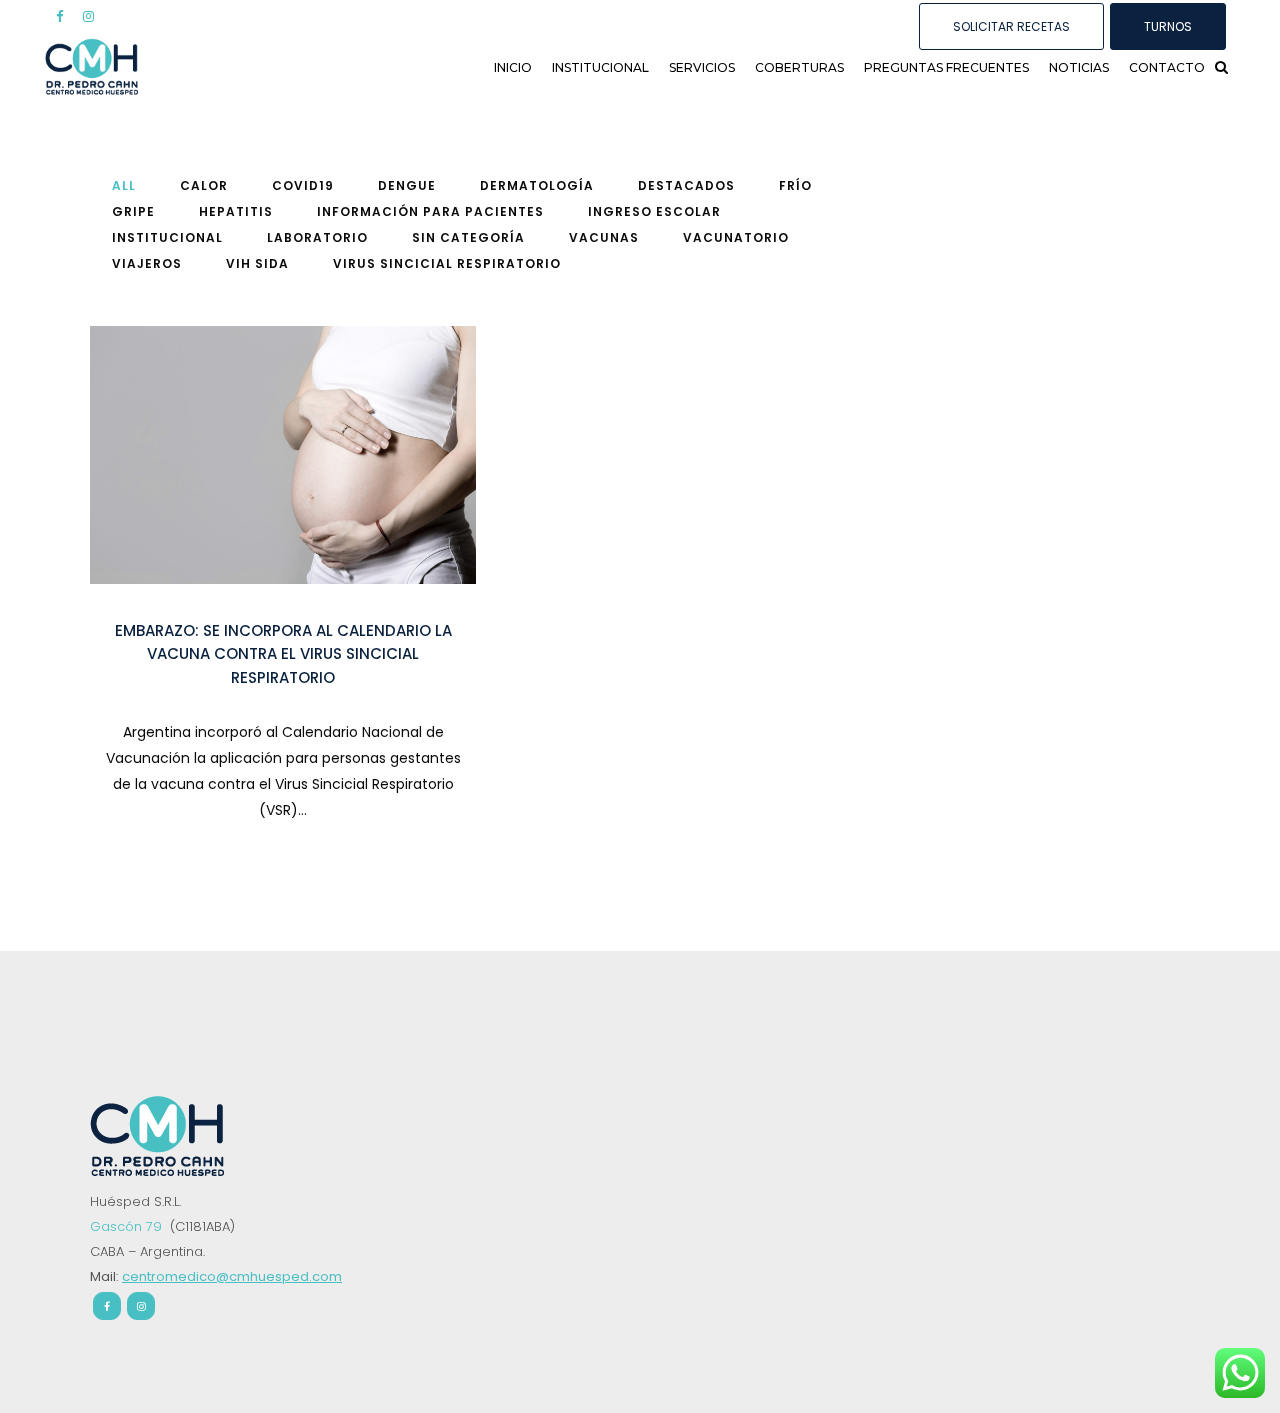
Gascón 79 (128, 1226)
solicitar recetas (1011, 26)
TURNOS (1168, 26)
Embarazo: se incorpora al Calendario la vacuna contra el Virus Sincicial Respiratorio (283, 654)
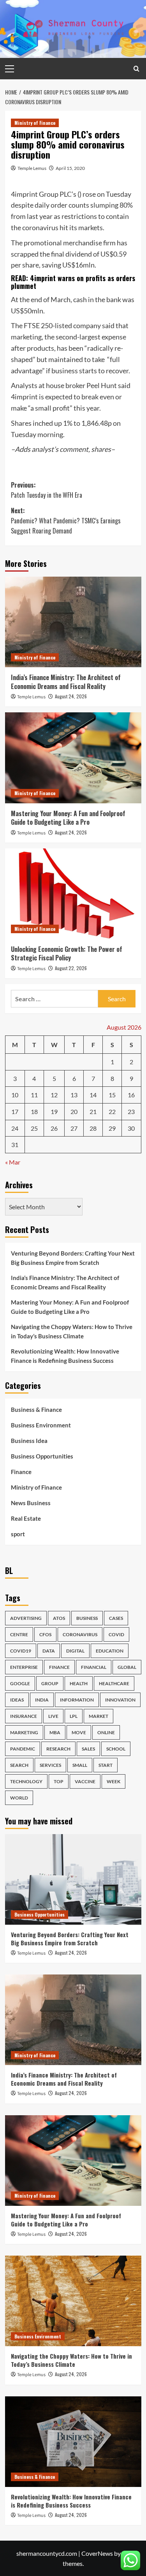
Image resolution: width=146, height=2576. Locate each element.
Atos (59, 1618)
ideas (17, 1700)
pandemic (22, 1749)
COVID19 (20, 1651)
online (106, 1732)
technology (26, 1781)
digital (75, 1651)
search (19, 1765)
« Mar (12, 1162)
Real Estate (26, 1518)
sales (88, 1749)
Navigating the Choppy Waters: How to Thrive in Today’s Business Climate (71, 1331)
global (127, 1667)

==

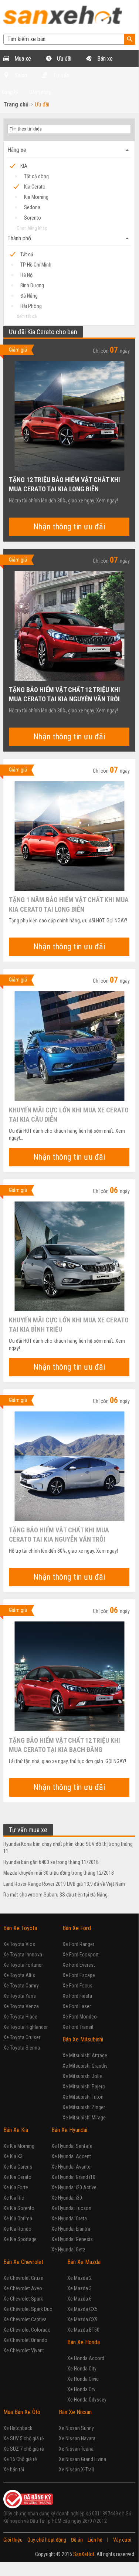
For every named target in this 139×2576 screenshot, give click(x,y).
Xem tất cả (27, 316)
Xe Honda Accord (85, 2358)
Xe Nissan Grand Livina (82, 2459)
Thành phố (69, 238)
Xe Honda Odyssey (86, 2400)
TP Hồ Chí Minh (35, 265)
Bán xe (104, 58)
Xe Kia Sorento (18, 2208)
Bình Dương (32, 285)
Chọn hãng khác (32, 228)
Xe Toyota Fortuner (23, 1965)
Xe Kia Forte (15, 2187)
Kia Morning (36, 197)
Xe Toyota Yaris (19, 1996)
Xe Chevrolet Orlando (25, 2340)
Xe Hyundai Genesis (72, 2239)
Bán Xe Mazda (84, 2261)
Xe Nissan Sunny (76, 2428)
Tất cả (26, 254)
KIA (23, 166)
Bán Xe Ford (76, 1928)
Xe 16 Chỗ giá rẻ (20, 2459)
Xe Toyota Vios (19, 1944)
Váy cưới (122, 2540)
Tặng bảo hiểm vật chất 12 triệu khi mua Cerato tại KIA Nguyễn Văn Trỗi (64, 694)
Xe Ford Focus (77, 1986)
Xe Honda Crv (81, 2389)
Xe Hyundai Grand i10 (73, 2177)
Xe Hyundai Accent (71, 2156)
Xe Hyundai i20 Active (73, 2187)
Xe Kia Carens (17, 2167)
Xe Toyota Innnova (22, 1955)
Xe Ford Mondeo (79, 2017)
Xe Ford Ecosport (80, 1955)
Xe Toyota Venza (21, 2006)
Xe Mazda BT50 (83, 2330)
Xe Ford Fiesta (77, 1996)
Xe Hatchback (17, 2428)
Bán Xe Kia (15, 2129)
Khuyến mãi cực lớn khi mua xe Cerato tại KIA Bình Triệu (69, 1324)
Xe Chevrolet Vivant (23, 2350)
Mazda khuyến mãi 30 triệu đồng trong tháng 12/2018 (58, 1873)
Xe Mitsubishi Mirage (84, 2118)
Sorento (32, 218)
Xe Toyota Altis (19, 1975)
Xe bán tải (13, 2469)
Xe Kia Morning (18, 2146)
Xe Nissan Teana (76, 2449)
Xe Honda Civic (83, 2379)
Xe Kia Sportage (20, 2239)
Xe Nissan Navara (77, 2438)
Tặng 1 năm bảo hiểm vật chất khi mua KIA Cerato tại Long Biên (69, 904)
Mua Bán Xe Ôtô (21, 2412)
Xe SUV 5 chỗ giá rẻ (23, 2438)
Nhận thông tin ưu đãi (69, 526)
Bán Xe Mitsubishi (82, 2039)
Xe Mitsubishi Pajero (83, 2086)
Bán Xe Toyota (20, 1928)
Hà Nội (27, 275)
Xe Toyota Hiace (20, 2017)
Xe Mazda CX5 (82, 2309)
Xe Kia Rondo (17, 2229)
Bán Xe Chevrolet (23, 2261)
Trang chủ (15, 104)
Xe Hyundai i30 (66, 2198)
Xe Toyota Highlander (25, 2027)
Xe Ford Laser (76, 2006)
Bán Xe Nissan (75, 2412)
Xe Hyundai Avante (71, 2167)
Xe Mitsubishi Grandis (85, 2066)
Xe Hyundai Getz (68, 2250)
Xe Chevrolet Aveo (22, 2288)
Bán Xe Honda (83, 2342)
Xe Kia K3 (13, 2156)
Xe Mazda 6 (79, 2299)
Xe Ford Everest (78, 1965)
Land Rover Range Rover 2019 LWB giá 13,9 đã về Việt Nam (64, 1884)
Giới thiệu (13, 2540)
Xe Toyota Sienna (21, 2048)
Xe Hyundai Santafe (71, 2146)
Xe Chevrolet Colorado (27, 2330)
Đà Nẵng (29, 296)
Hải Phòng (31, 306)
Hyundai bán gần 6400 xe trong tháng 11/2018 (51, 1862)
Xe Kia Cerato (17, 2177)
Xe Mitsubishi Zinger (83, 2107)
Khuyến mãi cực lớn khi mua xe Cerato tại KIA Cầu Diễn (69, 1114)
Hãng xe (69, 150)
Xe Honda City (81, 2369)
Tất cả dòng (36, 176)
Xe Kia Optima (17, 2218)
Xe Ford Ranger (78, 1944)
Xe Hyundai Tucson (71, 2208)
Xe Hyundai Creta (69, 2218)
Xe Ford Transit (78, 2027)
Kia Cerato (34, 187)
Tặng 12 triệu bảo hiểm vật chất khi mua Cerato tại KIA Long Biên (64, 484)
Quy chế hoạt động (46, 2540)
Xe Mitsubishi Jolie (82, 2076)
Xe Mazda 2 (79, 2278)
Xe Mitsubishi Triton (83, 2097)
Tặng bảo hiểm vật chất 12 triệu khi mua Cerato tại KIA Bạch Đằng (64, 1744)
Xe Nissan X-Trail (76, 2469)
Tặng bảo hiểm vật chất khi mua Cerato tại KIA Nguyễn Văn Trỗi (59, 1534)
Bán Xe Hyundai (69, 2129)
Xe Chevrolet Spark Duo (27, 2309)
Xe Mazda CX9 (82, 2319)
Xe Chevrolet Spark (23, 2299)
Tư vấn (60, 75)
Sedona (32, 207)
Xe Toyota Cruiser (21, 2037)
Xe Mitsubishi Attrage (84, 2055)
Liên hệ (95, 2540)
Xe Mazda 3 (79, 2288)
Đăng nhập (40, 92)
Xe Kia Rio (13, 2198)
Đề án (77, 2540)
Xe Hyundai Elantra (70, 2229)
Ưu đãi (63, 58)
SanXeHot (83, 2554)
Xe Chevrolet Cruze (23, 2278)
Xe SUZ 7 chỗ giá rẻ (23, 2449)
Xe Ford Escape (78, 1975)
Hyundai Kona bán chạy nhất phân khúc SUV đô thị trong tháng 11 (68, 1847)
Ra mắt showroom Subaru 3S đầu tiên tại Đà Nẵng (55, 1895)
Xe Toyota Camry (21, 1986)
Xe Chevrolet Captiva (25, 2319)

◆ **TASK TO CARRY OUT**
Search the entries for the string "Nẵng" and copy each line where it occurs.

◆ **ANSWER FOR THE TASK**
Đà Nẵng (29, 296)
Ra mắt showroom Subaru 3S đầu tiên tại Đà Nẵng (55, 1895)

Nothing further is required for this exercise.